Zamanında ilan etmediği Hatip
Dicle kararının siyasi sarsıntıları halen sürüyor.
Başkanı ve kurul hiçbir şey olmamış gibi görevlerini yürütüyorlar.
Şimdi bunlara Türkiye
Futbol Federasyonu eklendi.
O da özerk.
Sporun yüzkarası
şike iddialarıyla ilgili sürekli topu taca atan kararlar alıyor.
Türk
futbolunun geleceğini karartıyor ama farkında değil.
Başkan Mehmet Ali
Aydınlar, dün
basın toplantısı düzenledi.
Bir ara "kazara" Etik Kurul Final Raporu'ndan bir bölüm okudu:
"Kurulumuz
dosya içeriğiyle sınırlı olmak üzere yaptığı inceleme sonunda kanaat oluşturmaya yetecek şekilde kanıt bulunan bazı müsabakalarda eylemlerin
spor kulüpleri bakımından şike, şike teşebbüsü,
teşvik primi ve
teşvik primine teşebbüs oluşturduğu kanaatine ulaşmış..."

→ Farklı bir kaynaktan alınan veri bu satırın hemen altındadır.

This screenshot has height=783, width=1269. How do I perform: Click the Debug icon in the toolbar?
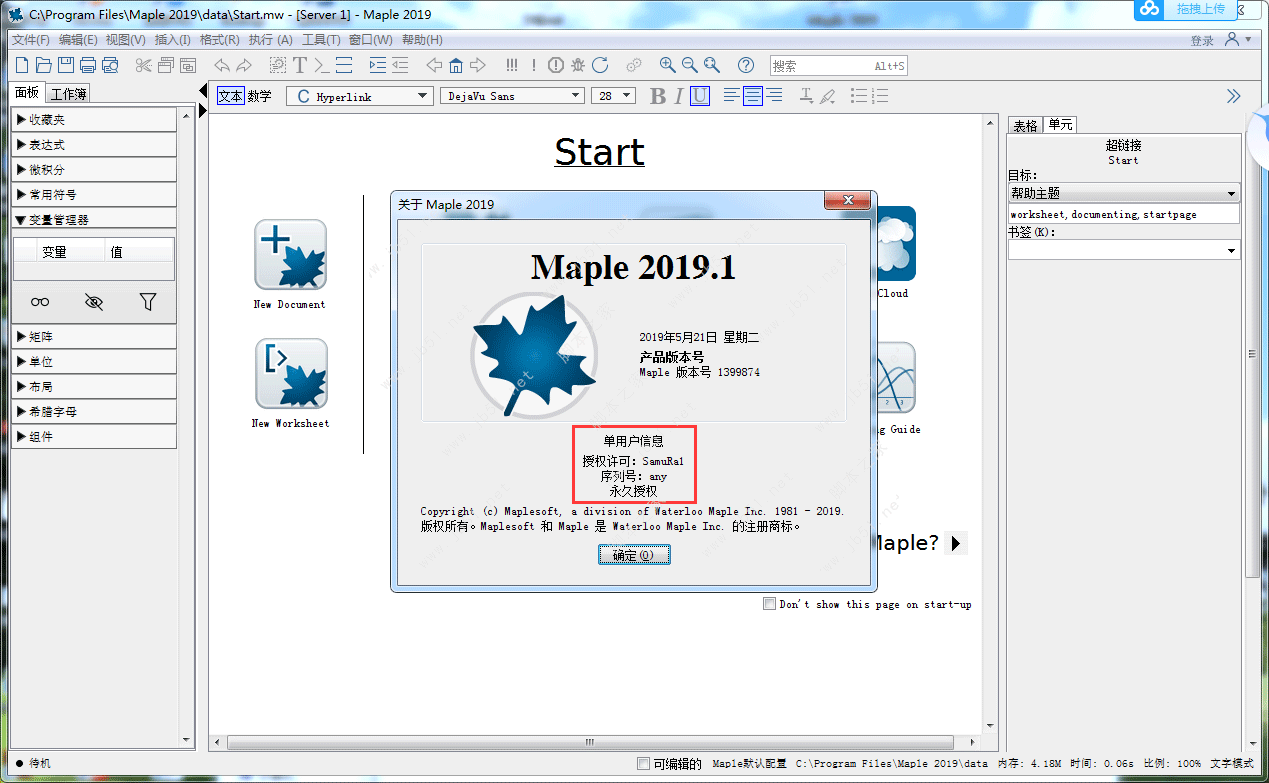click(578, 65)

Sonra da Federasyon'un, şüphelilere "
savunma hakkı" verilebilmesi için kararını
soruşturma dosyası üzerindeki "
gizlilik" kararı kalktığında vereceğini açıkladı.
Yani "şike var ama şimdilik ceza yok" dedi.
Liglerin de başlayacağını açıkladı.
Bu arada isimleri şike soruşturmasında geçen 17 farklı kulüpten 52 kişiyi Disiplin Kurulu'na sevk etti.
'Madem
deliller yetersiz, 52 kişi neden Disiplin Kurulu'na gönderildi' sorusu tabii cevapsız kaldı.
Disiplin Kurulu'na sevk edilenler arasında
Semih Şentürk, Sezer
Öztürk,
Mehmet Yıldız ve
Önder Turacı gibi
oyuncular yer alıyor.
Peki, bu oyuncular lig maçlarında nasıl oynayacaklar?
Şike soruşturmasına karışan oyuncu ve yöneticiler suçlu ama kulüpleri değil mi?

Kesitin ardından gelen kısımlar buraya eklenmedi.